## WHAT YOU HAVE TO DO
Gather every line from the entries below that includes "agent".

## DATA RECORDS

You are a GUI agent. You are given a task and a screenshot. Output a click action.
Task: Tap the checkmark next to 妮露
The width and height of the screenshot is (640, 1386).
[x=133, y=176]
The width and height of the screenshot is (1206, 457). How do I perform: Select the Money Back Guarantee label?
* * *
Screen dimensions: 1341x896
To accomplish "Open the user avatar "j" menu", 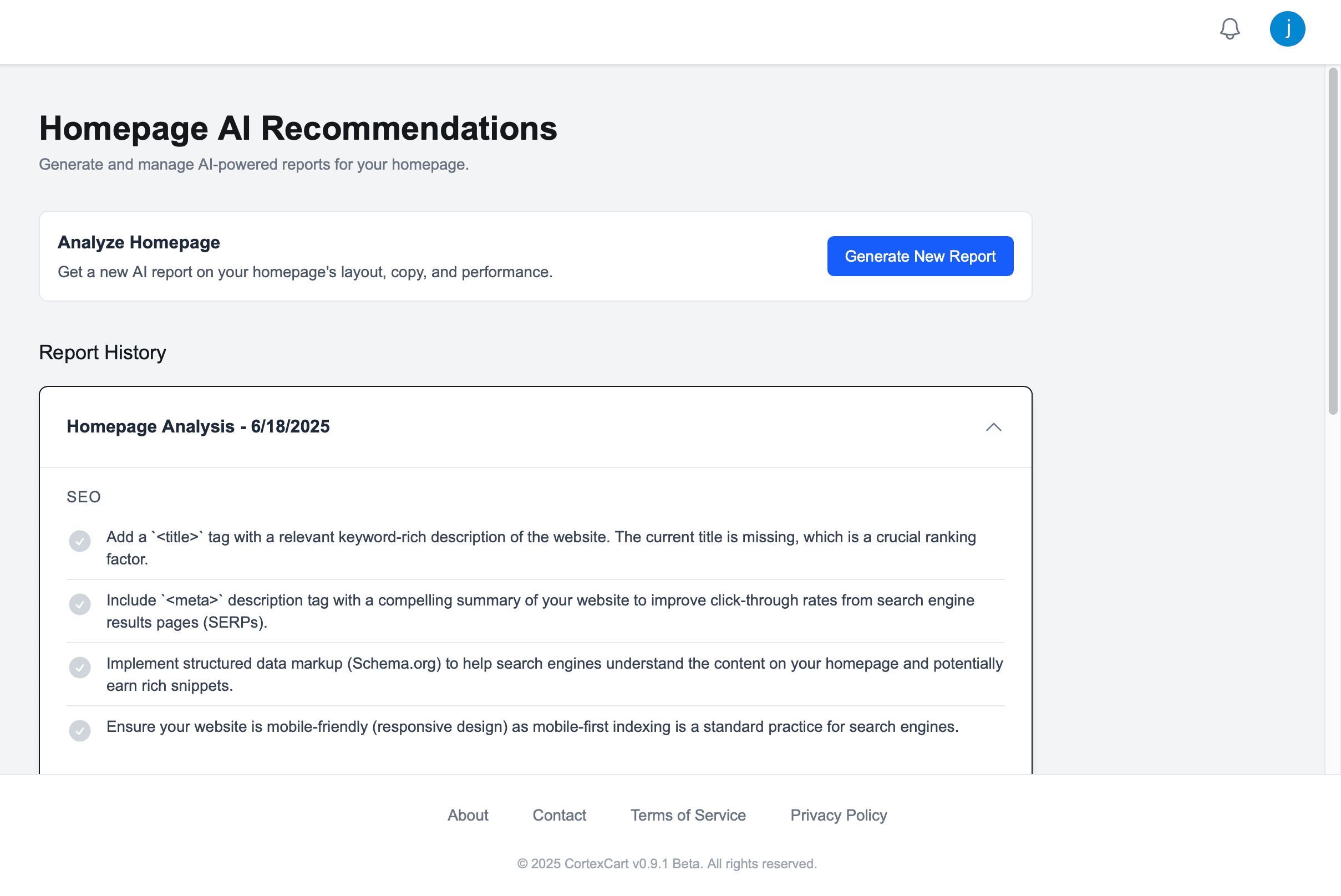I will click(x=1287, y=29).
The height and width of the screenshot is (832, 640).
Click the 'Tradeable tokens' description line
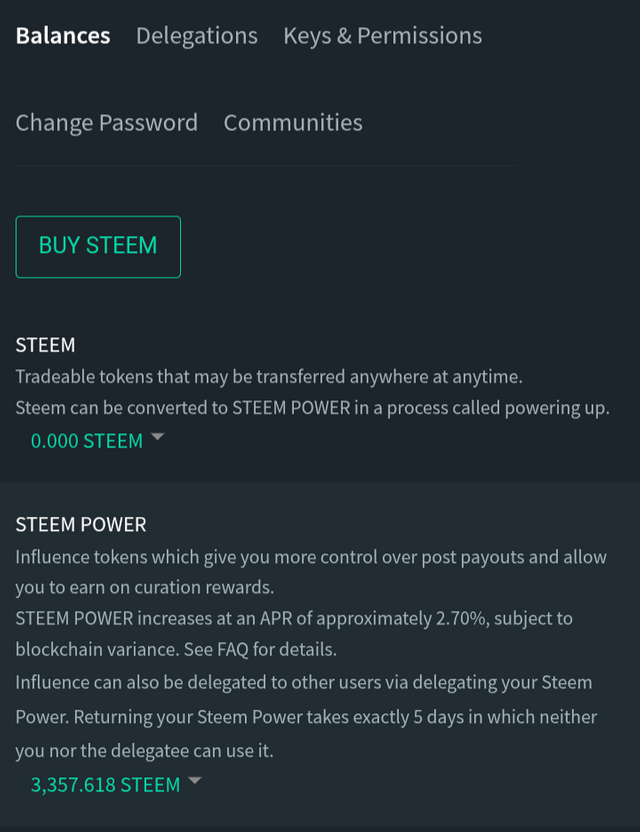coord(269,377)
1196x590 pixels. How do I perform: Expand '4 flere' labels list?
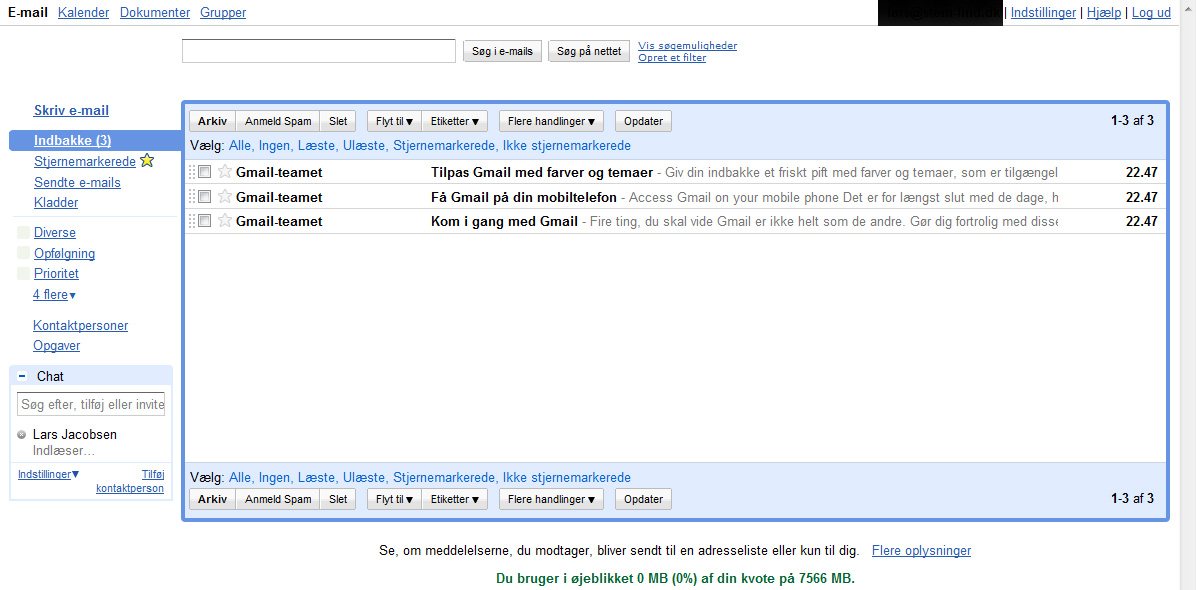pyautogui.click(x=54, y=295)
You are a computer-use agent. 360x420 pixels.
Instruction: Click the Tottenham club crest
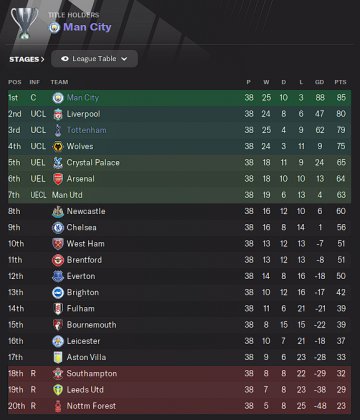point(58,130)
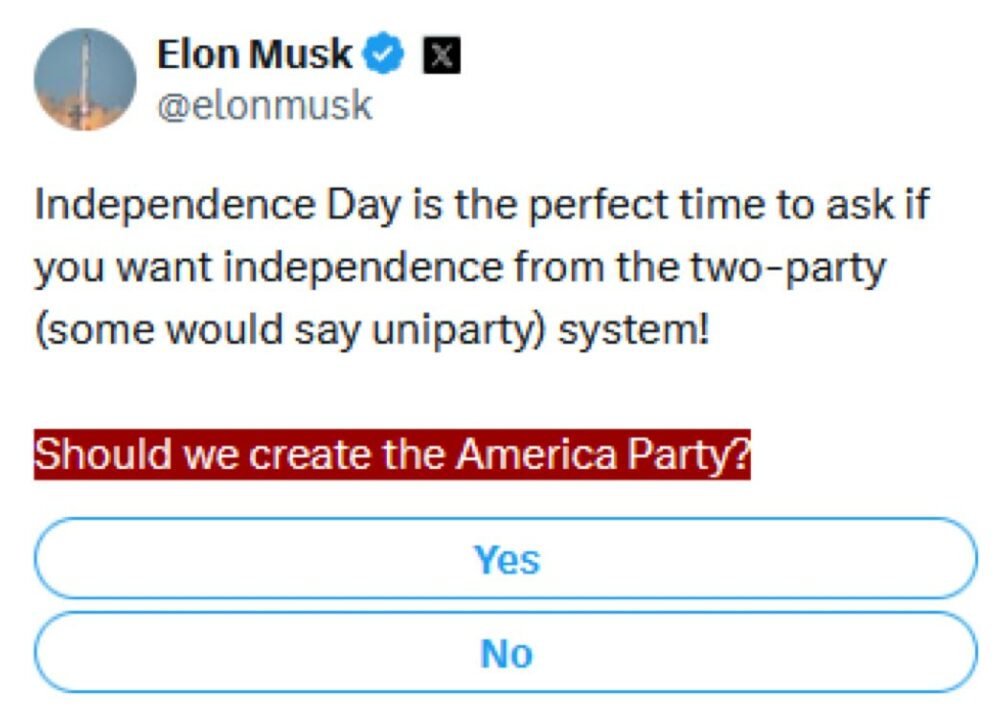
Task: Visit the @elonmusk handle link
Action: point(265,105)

## ANSWER BOX
You are a GUI agent. You are given a task and a screenshot. Output a click action.
You are a computer-use agent. 360x420 pixels.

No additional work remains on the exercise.